Troisième et dernier exemple. Ces vingt dernières années, on assiste à une véritable stigmatisation de notions telles que le patriotisme, notion jugée obsolète, réductionniste, voire nuisible puisqu’amalgame est faite entre nationalisme d’obédience facho et amour de sa patrie. Les mœurs évoluent, nous dit-on. C’est vrai et faux en même temps. C’est vrai, car le temps entraîne à sa suite nos états d’esprit. C’est faux dans la mesure où l’évolutionnisme se conçoit sous un angle négationniste et que cette optique est en soi stérile. On ne peut pas bâtir une culture en gommant des points de repère immuables. Le paradoxe est tel que nos antinationalistes vont combattre sur des territoires étrangers ce nationalisme qu’ils ont pris en grippe jusqu’à y asseoir des gens absolument charmants d’obédience al-Qaidienne. Le même schéma se retrouve en France.
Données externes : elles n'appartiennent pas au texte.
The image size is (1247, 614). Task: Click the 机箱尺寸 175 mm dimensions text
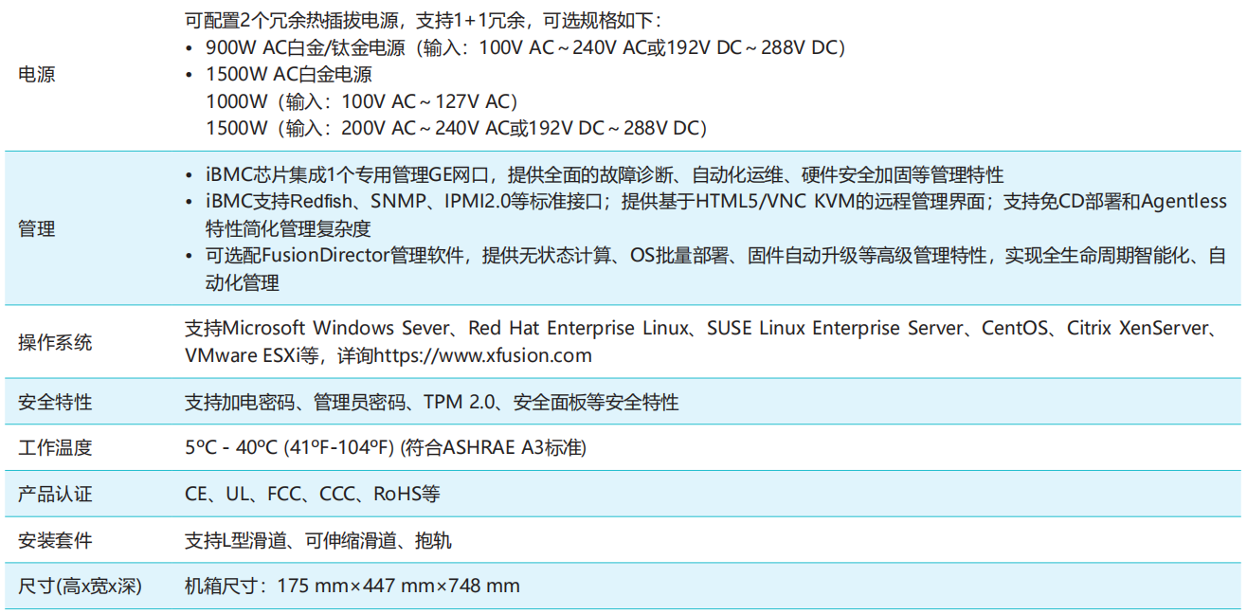click(x=352, y=587)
Nos gouvernements chassent l’esprit national pour favoriser l’éclosion d’un soi-disant nationalisme arabe qui en réalité recèle une onde islamiste de plus en plus forte.
On désespère de trouver une logique à toutes ces aventuresidéoillogiques d’une Vème République tour à tour sarkoziste et hollandaise qui se retournent de plus en plus notablement contre elle.
La France n’est pas vieille, mais, nom de Dieu, elle semble régie ces dernières années par un gouvernement sénilement aliéné … ou schizophrène.